As a regular reader of this site I have all too often fallen prey to hating the other side:
I have wished them ill.  
I have fantasized about them getting their comeuppance.
I have told myself I should be better than that.  
This has worked as well for me as trying to use willpower to diet.  Is there a better way?  Yes.

To get there we need to consider why do we do the things we do.  At any given moment we do what we think is “best”.  This arises from the sum total of who we are – our values, memories, habits, needs and inspirations,  and so forth.  Are we not free to choose whatever we like? Sure, but we are not about to choose what we do not like.  For example, I am free to choose to be a Republican, but I am not about to do so.  Sometimes we face more difficult questions, and have to think about it to decide.  Be that as it may, our behavior arises out of our personal causes and conditions.  Same goes for everyone else.

I think it is safe to say we have all done things in our lives we are not proud of, and would do differently now, had we the chance. Yet looking back upon such incidents we can see how our attitudes and beliefs at the time led to that behavior.  So the negative judgments we might be inclined to pass upon ourselves are tempered by the understanding of our mind-set.  Should we not take the same attitude towards others?

So there is no point in hating the liars, the corrrupt, the hate mongers, the Republicans. They are each subject to their own personal causes and conditions.  They see things the way they see them because that is who they are. Of course we should oppose them, but the hatred only harms ourselves.

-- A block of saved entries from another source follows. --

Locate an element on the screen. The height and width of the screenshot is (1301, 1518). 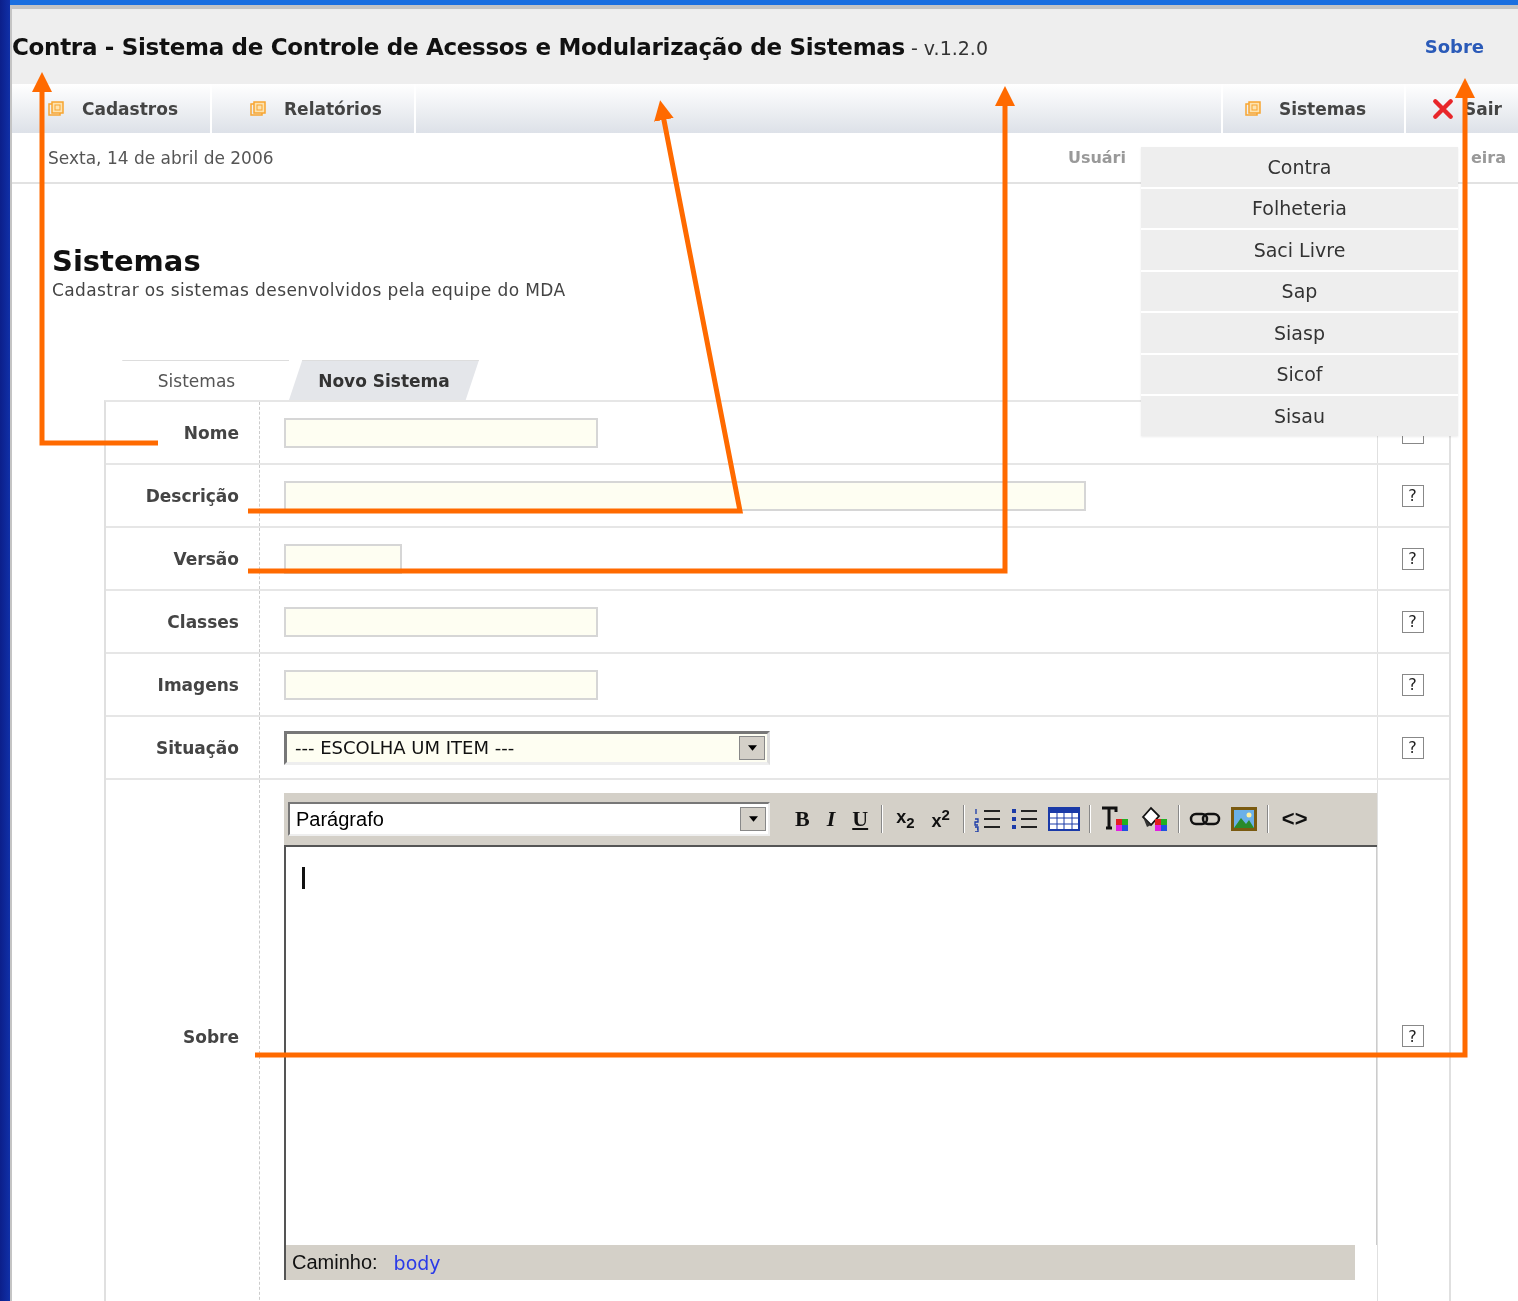
format-dropdown: Parágrafo is located at coordinates (529, 819).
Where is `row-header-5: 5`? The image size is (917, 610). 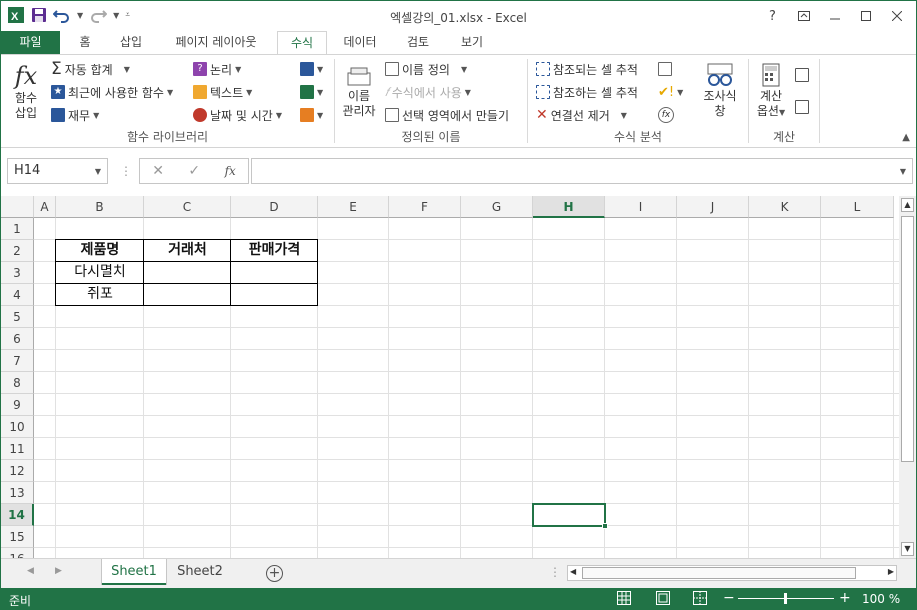
row-header-5: 5 is located at coordinates (18, 317).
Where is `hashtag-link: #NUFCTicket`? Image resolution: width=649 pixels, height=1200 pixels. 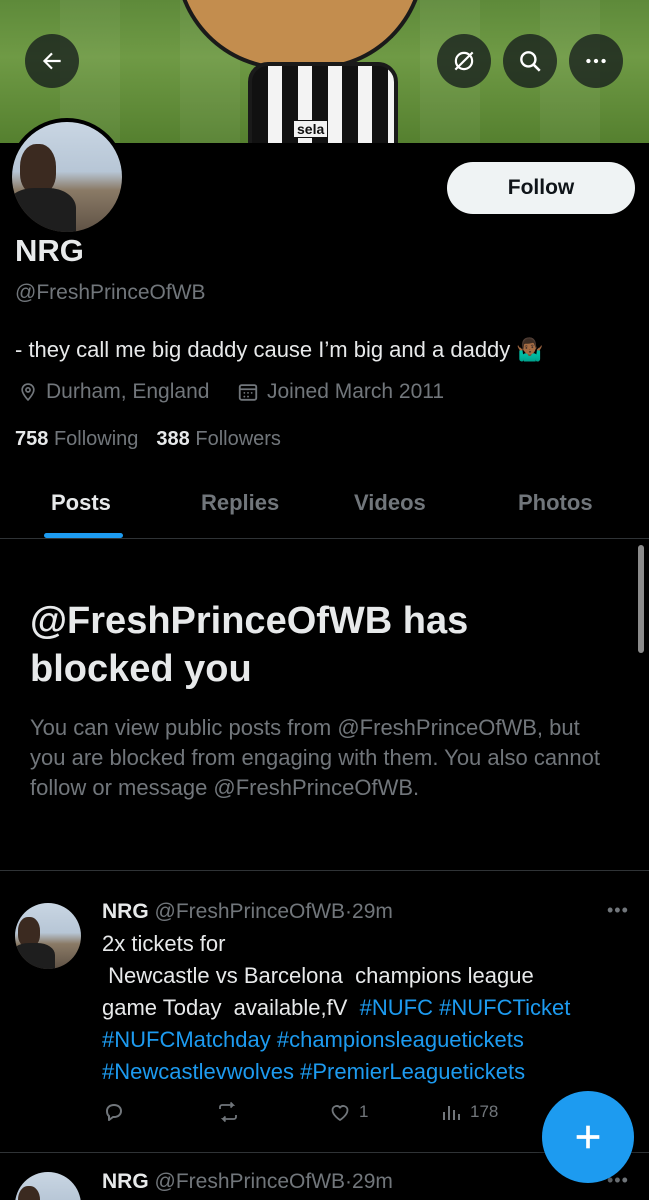 hashtag-link: #NUFCTicket is located at coordinates (504, 1008).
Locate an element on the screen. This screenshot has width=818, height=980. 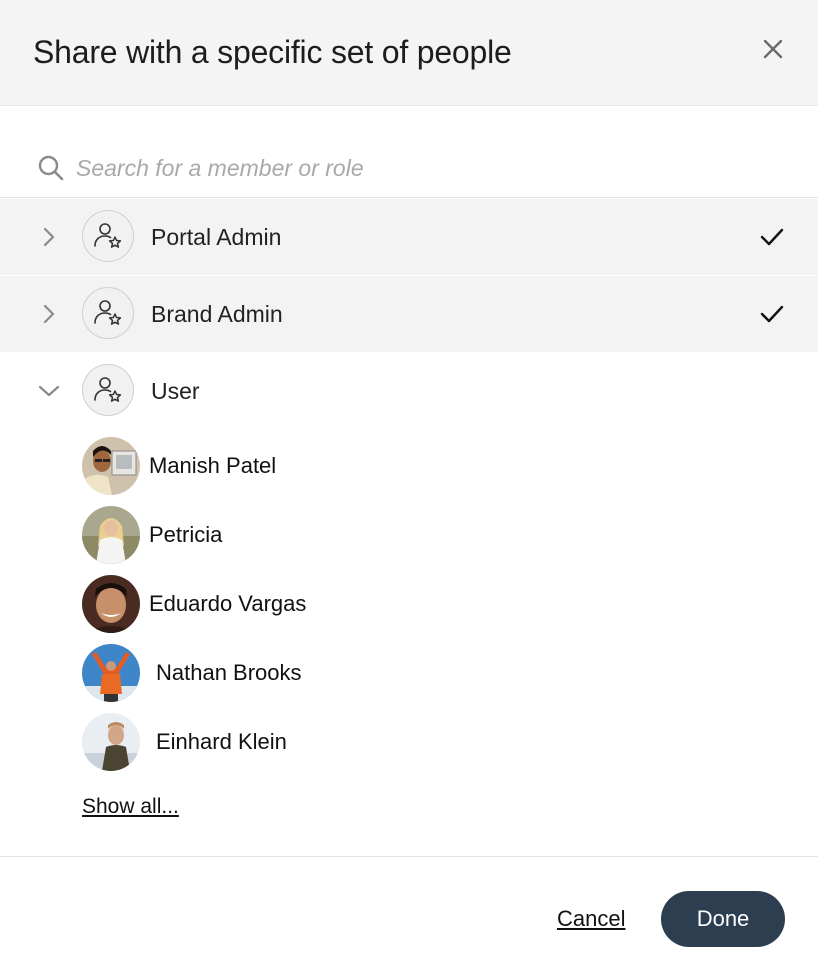
dialog-header: Share with a specific set of people is located at coordinates (409, 53).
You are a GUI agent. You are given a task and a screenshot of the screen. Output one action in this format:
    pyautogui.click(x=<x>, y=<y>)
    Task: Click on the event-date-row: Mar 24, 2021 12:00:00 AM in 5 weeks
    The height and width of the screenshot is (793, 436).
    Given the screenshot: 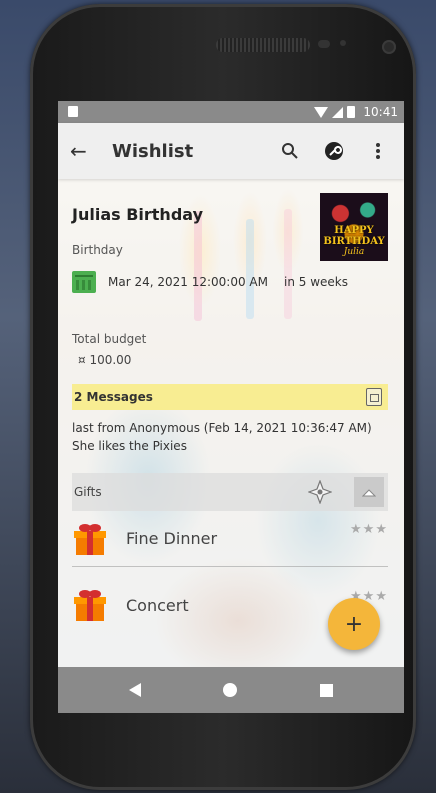 What is the action you would take?
    pyautogui.click(x=210, y=282)
    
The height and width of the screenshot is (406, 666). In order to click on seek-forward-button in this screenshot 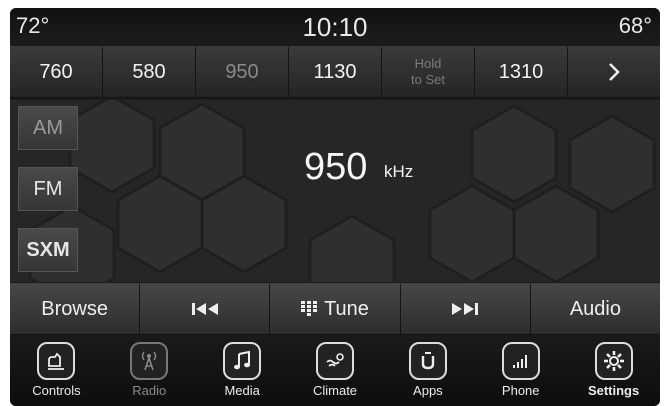, I will do `click(466, 309)`.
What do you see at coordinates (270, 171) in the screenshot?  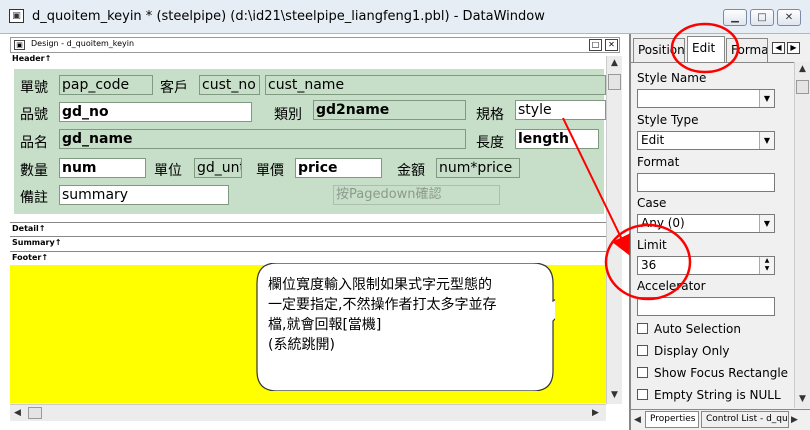 I see `label-price: 單價` at bounding box center [270, 171].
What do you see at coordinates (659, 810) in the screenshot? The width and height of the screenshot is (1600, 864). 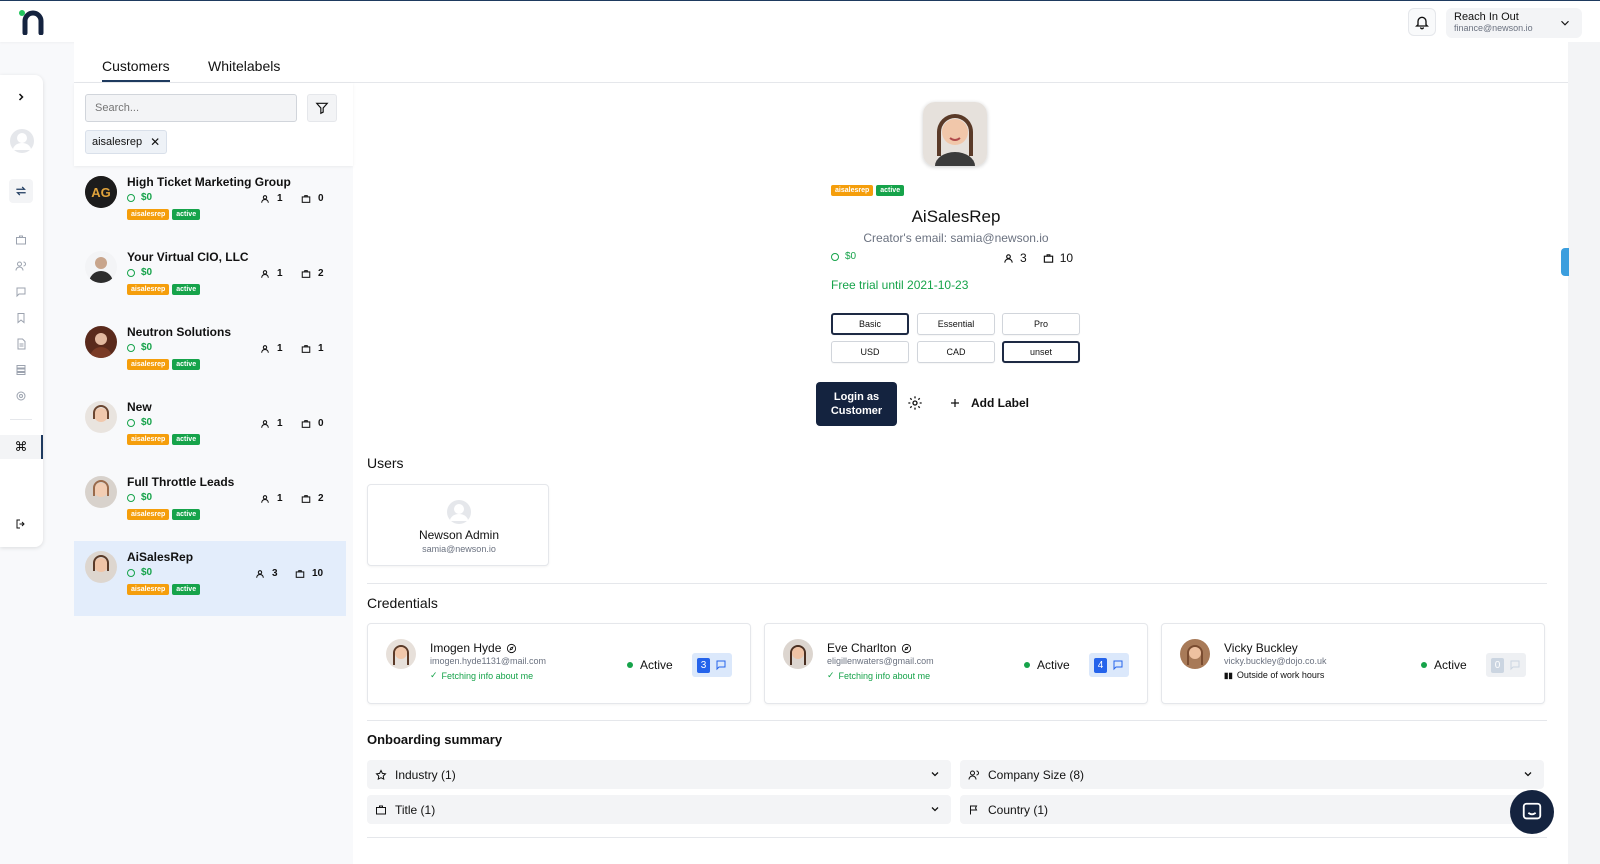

I find it interesting that something like this is the very first spiritual teaching in the Bible, from Genesis 2-3,  KJV, Bible Gateway:
     “And out of the ground made .. God to grow every tree [including] the tree of knowledge of good and evil”
     The Lord instructed  “ of the tree of the knowledge of good and evil, thou shalt not eat”
     Adam & Eve then they fell prey to temptation and ate:  “And the eyes of them both were opened, and they knew that they were naked … and Adam and his wife hid themselves ....
     And the Lord God called unto Adam, and said unto him, Where art thou?
     And he said, I heard thy voice in the garden, and I was afraid, because I was naked; and I hid myself.
     And He said, Who told thee that thou wast naked? Hast thou eaten of the tree, whereof I commanded thee that thou shouldest not eat?”

Busted!  The “fruit” was no apple (“apple” is never mentioned), it was the temptation to pass judgment.  They partake of this fruit and promptly judge their nakedness as shameful.  This gives them away, and they get thrown out of the garden with all the ensuing tribulations.  
The point is it is a mistake to be passing judgment.

Surely we must oppose wrongdoing. How are we to do that if we avoid passing judgment? Judgment here refers to moral condemnation of something or someone as evil.  If there is bad behavior going on we simply say it’s bad behavior with the understanding that they don’t know any better.  Understanding the human condition gets us beyond judging others as evil by nature.

The Tibetan Buddhists liken hatred to “taking poison and hoping your enemy dies”. Hatred does nothing to slow down our adversaries. It only mires us in negative emotion and sucks our own energy.

Am I suggesting we abandon our activism in any way? Not at all.  What I am saying is if we can do it without falling prey to hatred, we will be happier, healthier, and more effective.